→ Problem details: Write each entry down again precisely, skipping nothing.

Collection entries
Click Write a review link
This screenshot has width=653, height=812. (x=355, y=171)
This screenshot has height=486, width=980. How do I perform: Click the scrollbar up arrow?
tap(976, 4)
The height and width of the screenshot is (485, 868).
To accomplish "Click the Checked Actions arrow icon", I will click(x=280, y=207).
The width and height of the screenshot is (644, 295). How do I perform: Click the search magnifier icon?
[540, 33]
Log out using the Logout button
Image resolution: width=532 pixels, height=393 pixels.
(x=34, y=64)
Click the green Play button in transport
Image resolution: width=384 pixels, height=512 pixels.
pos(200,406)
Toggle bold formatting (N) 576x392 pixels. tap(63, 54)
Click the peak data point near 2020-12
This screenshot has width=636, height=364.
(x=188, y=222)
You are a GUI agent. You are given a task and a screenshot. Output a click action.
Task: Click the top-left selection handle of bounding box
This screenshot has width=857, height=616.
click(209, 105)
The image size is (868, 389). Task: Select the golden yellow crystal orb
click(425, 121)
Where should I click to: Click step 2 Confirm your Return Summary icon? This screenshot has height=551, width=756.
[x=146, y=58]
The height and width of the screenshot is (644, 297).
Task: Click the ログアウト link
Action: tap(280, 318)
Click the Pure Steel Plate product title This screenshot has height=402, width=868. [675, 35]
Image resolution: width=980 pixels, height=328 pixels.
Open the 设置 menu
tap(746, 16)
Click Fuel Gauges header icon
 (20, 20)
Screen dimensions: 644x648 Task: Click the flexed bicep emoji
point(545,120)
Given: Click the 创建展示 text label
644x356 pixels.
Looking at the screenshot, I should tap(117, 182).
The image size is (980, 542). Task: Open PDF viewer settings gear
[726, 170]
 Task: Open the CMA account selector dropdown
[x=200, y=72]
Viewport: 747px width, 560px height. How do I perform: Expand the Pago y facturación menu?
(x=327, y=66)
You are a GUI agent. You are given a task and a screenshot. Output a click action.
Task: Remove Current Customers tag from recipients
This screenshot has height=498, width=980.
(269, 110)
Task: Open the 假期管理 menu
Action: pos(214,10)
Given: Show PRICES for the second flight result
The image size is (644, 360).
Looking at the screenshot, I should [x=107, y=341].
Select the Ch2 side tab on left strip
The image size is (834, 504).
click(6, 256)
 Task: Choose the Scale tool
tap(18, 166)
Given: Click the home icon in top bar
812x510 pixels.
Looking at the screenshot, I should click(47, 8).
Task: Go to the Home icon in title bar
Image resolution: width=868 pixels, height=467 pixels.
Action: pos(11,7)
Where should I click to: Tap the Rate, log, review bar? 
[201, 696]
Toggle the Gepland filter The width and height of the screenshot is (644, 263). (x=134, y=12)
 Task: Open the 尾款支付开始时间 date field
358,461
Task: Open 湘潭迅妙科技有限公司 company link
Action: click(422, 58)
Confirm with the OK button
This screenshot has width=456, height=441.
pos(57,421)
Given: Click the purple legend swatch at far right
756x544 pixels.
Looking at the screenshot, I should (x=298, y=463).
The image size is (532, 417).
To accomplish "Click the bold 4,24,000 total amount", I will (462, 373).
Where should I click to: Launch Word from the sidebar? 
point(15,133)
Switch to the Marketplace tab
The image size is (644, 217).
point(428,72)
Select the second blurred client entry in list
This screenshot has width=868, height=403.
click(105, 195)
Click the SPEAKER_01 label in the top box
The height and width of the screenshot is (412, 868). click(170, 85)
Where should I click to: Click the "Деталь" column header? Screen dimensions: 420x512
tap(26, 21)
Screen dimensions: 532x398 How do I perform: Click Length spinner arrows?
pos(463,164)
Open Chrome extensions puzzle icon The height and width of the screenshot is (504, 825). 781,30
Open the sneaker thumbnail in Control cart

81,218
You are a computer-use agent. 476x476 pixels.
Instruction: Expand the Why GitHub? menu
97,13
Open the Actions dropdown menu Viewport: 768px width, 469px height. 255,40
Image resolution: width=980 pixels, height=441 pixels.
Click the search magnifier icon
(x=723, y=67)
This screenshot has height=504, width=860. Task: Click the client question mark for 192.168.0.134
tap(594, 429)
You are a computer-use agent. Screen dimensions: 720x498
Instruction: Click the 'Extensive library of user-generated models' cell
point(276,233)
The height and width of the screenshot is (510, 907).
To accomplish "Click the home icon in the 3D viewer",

→ Response area:
Click Write a review link
This screenshot has width=653, height=812. (x=355, y=171)
This screenshot has height=486, width=980. How do I perform: Click the scrollbar up arrow?
tap(976, 4)
The height and width of the screenshot is (485, 868).
To accomplish "Click the Checked Actions arrow icon", I will click(x=280, y=207).
The width and height of the screenshot is (644, 295). How do I perform: Click the search magnifier icon?
[540, 33]
Log out using the Logout button
Image resolution: width=532 pixels, height=393 pixels.
(x=34, y=64)
Click the green Play button in transport
Image resolution: width=384 pixels, height=512 pixels.
pos(200,406)
Toggle bold formatting (N) 576x392 pixels. tap(63, 54)
Click the peak data point near 2020-12
This screenshot has width=636, height=364.
(x=188, y=222)
You are a GUI agent. You are given a task and a screenshot. Output a click action.
Task: Click the top-left selection handle of bounding box
This screenshot has width=857, height=616.
click(209, 105)
The image size is (868, 389). Task: Select the golden yellow crystal orb
click(425, 121)
Where should I click to: Click step 2 Confirm your Return Summary icon? This screenshot has height=551, width=756.
[x=146, y=58]
The height and width of the screenshot is (644, 297).
Task: Click the ログアウト link
Action: tap(280, 318)
Click the Pure Steel Plate product title This screenshot has height=402, width=868. [675, 35]
Image resolution: width=980 pixels, height=328 pixels.
Open the 设置 menu
tap(746, 16)
Click Fuel Gauges header icon
 (20, 20)
Screen dimensions: 644x648 Task: Click the flexed bicep emoji
point(545,120)
Given: Click the 创建展示 text label
644x356 pixels.
Looking at the screenshot, I should tap(117, 182).
The image size is (980, 542). Task: Open PDF viewer settings gear
[726, 170]
 Task: Open the CMA account selector dropdown
[x=200, y=72]
Viewport: 747px width, 560px height. How do I perform: Expand the Pago y facturación menu?
(x=327, y=66)
You are a GUI agent. You are given a task and a screenshot. Output a click action.
Task: Remove Current Customers tag from recipients
This screenshot has height=498, width=980.
(269, 110)
Task: Open the 假期管理 menu
Action: pos(214,10)
Given: Show PRICES for the second flight result
The image size is (644, 360).
Looking at the screenshot, I should [x=107, y=341].
Select the Ch2 side tab on left strip
The image size is (834, 504).
click(6, 256)
 Task: Choose the Scale tool
tap(18, 166)
Given: Click the home icon in top bar
812x510 pixels.
Looking at the screenshot, I should click(47, 8).
Task: Go to the Home icon in title bar
Image resolution: width=868 pixels, height=467 pixels.
Action: pos(11,7)
Where should I click to: Tap the Rate, log, review bar? 
[201, 696]
Toggle the Gepland filter The width and height of the screenshot is (644, 263). (x=134, y=12)
 Task: Open the 尾款支付开始时间 date field
358,461
Task: Open 湘潭迅妙科技有限公司 company link
Action: click(422, 58)
Confirm with the OK button
This screenshot has width=456, height=441.
pos(57,421)
Given: Click the purple legend swatch at far right
756x544 pixels.
Looking at the screenshot, I should (x=298, y=463).
The image size is (532, 417).
To accomplish "Click the bold 4,24,000 total amount", I will (462, 373).
Where should I click to: Launch Word from the sidebar? 
point(15,133)
Switch to the Marketplace tab
The image size is (644, 217).
point(428,72)
Select the second blurred client entry in list
This screenshot has width=868, height=403.
click(105, 195)
Click the SPEAKER_01 label in the top box
The height and width of the screenshot is (412, 868). click(170, 85)
Where should I click to: Click the "Деталь" column header? Screen dimensions: 420x512
tap(26, 21)
Screen dimensions: 532x398 How do I perform: Click Length spinner arrows?
pos(463,164)
Open Chrome extensions puzzle icon The height and width of the screenshot is (504, 825). 781,30
Open the sneaker thumbnail in Control cart

81,218
You are a computer-use agent. 476x476 pixels.
Instruction: Expand the Why GitHub? menu
97,13
Open the Actions dropdown menu Viewport: 768px width, 469px height. 255,40
Image resolution: width=980 pixels, height=441 pixels.
Click the search magnifier icon
(x=723, y=67)
This screenshot has height=504, width=860. Task: Click the client question mark for 192.168.0.134
tap(594, 429)
You are a computer-use agent. Screen dimensions: 720x498
Instruction: Click the 'Extensive library of user-generated models' cell
point(276,233)
The height and width of the screenshot is (510, 907).
To accomplish "Click the home icon in the 3D viewer",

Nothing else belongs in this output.